### INFORMATION PROVIDED
= Beginning of Section =

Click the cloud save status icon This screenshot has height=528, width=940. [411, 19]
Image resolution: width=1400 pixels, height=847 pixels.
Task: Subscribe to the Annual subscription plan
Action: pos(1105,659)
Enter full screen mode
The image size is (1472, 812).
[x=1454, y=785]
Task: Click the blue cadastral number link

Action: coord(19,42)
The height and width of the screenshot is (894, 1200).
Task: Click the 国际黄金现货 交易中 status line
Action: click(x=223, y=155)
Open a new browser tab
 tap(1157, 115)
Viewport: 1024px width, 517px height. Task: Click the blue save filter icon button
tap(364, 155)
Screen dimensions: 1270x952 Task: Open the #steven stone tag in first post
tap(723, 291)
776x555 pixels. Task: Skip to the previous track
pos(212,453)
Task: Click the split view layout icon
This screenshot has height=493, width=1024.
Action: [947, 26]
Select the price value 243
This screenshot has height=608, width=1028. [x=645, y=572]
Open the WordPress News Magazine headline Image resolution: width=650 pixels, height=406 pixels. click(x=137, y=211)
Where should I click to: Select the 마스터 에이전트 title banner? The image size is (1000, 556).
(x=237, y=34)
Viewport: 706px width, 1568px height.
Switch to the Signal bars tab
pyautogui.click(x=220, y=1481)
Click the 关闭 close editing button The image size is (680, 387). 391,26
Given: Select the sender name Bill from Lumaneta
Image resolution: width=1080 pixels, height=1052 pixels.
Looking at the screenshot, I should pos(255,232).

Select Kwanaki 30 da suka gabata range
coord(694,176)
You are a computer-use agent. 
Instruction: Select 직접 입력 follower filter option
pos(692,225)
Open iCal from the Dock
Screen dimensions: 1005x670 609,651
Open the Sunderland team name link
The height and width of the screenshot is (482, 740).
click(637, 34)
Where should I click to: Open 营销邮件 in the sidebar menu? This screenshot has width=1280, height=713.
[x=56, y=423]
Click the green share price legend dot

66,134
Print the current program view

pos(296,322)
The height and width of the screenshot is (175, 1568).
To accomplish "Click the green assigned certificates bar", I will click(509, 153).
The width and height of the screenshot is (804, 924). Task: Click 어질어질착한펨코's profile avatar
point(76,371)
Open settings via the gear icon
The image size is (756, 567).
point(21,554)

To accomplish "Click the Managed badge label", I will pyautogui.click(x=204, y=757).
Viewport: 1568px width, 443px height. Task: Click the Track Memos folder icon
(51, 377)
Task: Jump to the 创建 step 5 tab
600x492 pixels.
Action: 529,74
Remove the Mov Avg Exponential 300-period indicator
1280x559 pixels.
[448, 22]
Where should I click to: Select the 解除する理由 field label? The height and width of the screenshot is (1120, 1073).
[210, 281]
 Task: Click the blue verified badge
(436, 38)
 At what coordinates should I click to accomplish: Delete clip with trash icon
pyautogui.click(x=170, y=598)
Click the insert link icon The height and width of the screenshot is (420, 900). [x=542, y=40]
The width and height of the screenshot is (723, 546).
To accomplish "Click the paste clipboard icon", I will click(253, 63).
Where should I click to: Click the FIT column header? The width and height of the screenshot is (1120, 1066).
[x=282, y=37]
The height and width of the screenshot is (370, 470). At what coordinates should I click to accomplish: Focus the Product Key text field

= End of Section =

### EXERCISE GOAL
Output the full set of entries exactly as they were given.

### ANSWER BELOW
Click the cloud save status icon This screenshot has height=528, width=940. [411, 19]
Image resolution: width=1400 pixels, height=847 pixels.
Task: Subscribe to the Annual subscription plan
Action: pos(1105,659)
Enter full screen mode
The image size is (1472, 812).
[x=1454, y=785]
Task: Click the blue cadastral number link

Action: coord(19,42)
The height and width of the screenshot is (894, 1200).
Task: Click the 国际黄金现货 交易中 status line
Action: click(x=223, y=155)
Open a new browser tab
 tap(1157, 115)
Viewport: 1024px width, 517px height. Task: Click the blue save filter icon button
tap(364, 155)
Screen dimensions: 1270x952 Task: Open the #steven stone tag in first post
tap(723, 291)
776x555 pixels. Task: Skip to the previous track
pos(212,453)
Task: Click the split view layout icon
This screenshot has height=493, width=1024.
Action: [947, 26]
Select the price value 243
This screenshot has height=608, width=1028. [x=645, y=572]
Open the WordPress News Magazine headline Image resolution: width=650 pixels, height=406 pixels. click(x=137, y=211)
Where should I click to: Select the 마스터 에이전트 title banner? The image size is (1000, 556).
(x=237, y=34)
Viewport: 706px width, 1568px height.
Switch to the Signal bars tab
pyautogui.click(x=220, y=1481)
Click the 关闭 close editing button The image size is (680, 387). 391,26
Given: Select the sender name Bill from Lumaneta
Image resolution: width=1080 pixels, height=1052 pixels.
Looking at the screenshot, I should pos(255,232).

Select Kwanaki 30 da suka gabata range
coord(694,176)
You are a computer-use agent. 
Instruction: Select 직접 입력 follower filter option
pos(692,225)
Open iCal from the Dock
Screen dimensions: 1005x670 609,651
Open the Sunderland team name link
The height and width of the screenshot is (482, 740).
click(637, 34)
Where should I click to: Open 营销邮件 in the sidebar menu? This screenshot has width=1280, height=713.
[x=56, y=423]
Click the green share price legend dot

66,134
Print the current program view

pos(296,322)
The height and width of the screenshot is (175, 1568).
To accomplish "Click the green assigned certificates bar", I will click(509, 153).
The width and height of the screenshot is (804, 924). Task: Click 어질어질착한펨코's profile avatar
point(76,371)
Open settings via the gear icon
The image size is (756, 567).
point(21,554)

To accomplish "Click the Managed badge label", I will pyautogui.click(x=204, y=757).
Viewport: 1568px width, 443px height. Task: Click the Track Memos folder icon
(51, 377)
Task: Jump to the 创建 step 5 tab
600x492 pixels.
Action: 529,74
Remove the Mov Avg Exponential 300-period indicator
1280x559 pixels.
[448, 22]
Where should I click to: Select the 解除する理由 field label? The height and width of the screenshot is (1120, 1073).
[210, 281]
 Task: Click the blue verified badge
(436, 38)
 At what coordinates should I click to accomplish: Delete clip with trash icon
pyautogui.click(x=170, y=598)
Click the insert link icon The height and width of the screenshot is (420, 900). [x=542, y=40]
The width and height of the screenshot is (723, 546).
To accomplish "Click the paste clipboard icon", I will click(253, 63).
Where should I click to: Click the FIT column header? The width and height of the screenshot is (1120, 1066).
[x=282, y=37]
The height and width of the screenshot is (370, 470). At what coordinates should I click to accomplish: Focus the Product Key text field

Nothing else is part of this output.